Task objective: The result should be every line in the data below that carries the string "computer".

(Beginning of Records supplied)

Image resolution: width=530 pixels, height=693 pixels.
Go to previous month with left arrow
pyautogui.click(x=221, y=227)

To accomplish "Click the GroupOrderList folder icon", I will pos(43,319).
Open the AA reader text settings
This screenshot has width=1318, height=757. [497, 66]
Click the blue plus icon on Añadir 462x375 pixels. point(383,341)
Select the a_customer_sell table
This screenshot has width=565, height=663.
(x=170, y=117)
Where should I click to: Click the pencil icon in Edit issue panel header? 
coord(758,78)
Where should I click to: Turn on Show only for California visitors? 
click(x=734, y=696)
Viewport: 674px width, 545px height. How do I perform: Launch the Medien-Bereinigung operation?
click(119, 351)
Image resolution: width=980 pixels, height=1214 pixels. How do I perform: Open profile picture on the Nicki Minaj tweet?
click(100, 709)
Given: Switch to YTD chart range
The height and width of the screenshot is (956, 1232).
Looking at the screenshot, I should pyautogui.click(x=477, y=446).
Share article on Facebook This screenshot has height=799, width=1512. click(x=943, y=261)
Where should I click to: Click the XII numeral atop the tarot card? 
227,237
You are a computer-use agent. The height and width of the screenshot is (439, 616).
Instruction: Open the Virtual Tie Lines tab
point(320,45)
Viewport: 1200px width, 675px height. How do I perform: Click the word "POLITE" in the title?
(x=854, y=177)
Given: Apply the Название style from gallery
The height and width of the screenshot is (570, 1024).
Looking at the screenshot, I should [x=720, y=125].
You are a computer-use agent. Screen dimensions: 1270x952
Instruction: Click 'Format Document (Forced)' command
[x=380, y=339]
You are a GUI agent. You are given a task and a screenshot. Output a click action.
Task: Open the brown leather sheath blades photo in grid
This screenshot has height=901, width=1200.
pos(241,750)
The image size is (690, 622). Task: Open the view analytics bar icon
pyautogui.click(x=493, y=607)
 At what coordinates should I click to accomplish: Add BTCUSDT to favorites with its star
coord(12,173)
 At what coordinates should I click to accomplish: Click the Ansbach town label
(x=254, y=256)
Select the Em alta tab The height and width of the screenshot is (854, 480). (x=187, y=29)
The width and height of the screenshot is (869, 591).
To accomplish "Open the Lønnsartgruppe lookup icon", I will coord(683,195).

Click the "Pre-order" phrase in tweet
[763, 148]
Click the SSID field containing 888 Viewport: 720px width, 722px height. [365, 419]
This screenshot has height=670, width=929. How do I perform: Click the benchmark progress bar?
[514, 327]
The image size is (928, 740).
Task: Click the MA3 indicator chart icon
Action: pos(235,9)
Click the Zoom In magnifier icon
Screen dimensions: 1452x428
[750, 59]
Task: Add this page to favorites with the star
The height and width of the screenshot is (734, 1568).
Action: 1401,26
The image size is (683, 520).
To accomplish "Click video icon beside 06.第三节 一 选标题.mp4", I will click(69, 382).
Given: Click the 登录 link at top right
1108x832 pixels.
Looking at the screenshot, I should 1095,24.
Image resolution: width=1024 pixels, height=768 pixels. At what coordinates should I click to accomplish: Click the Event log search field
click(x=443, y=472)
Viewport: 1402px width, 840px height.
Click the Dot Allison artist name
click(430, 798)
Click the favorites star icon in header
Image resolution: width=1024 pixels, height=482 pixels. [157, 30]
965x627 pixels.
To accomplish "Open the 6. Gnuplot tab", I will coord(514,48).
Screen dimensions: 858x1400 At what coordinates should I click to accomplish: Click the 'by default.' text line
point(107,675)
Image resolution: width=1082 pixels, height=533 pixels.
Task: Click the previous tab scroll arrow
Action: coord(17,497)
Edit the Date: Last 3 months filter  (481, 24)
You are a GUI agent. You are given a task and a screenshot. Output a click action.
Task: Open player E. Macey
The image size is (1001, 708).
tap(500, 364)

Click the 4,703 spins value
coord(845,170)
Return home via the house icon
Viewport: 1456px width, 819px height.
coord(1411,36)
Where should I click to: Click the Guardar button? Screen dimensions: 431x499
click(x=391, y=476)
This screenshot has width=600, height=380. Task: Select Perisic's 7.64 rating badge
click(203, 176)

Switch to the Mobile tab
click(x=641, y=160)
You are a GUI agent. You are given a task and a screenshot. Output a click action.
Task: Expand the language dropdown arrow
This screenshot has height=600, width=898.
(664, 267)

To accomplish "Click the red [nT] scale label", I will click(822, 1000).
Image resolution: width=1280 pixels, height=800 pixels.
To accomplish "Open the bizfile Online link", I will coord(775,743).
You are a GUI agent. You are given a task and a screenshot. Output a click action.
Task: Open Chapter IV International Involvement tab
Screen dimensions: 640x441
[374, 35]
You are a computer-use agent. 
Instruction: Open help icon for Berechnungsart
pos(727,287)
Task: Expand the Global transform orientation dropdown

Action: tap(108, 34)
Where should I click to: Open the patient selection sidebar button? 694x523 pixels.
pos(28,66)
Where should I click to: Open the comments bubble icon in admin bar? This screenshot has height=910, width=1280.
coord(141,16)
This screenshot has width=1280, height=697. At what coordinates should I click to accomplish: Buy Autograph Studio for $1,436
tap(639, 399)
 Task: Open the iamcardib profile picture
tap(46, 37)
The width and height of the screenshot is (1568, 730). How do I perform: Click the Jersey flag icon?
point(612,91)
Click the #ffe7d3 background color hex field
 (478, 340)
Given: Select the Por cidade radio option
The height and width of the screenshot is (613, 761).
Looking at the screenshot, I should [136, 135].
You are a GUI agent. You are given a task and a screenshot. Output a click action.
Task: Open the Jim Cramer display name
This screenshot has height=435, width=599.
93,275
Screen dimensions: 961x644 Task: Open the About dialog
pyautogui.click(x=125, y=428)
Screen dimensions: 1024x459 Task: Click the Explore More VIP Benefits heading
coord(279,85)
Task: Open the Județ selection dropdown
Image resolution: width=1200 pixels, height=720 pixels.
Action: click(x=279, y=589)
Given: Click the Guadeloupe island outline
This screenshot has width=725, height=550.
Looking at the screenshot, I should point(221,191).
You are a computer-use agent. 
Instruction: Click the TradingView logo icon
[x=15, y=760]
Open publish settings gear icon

(End of Records supplied)

Expected answer:
You are a computer-use agent. The height and width of the screenshot is (439, 616).
You are a computer-use agent. Screen dimensions: 1270x952
You are a computer-use agent. 
You are a computer-use agent. 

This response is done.